● Activity
All that is required is the number of lines in this listing that hold "button".

● Source information

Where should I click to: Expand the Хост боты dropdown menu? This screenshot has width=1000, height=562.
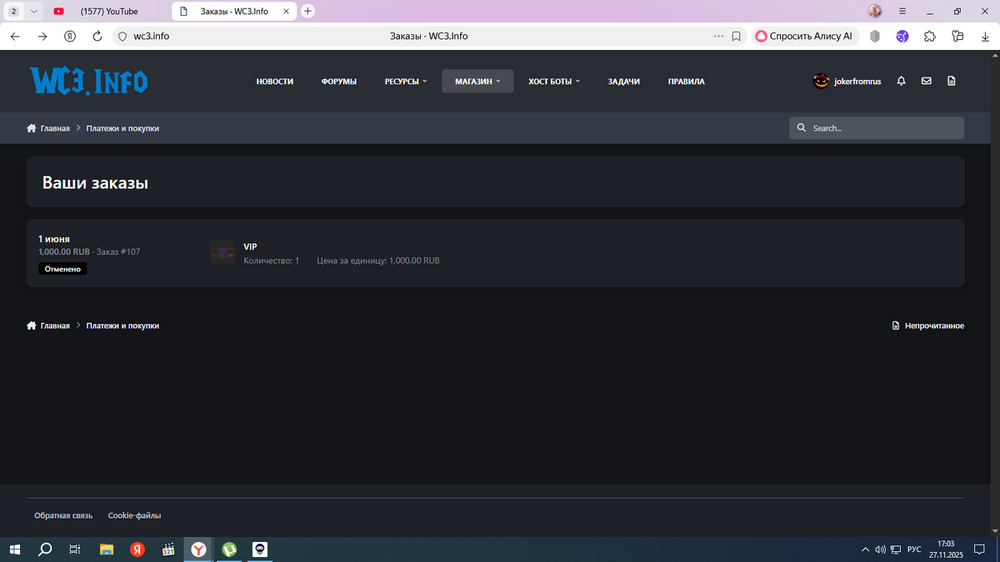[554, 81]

* * *

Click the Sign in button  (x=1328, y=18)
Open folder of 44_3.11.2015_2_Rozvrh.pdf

---

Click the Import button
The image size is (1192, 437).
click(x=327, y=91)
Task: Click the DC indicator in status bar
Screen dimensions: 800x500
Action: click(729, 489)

● Response to this task
2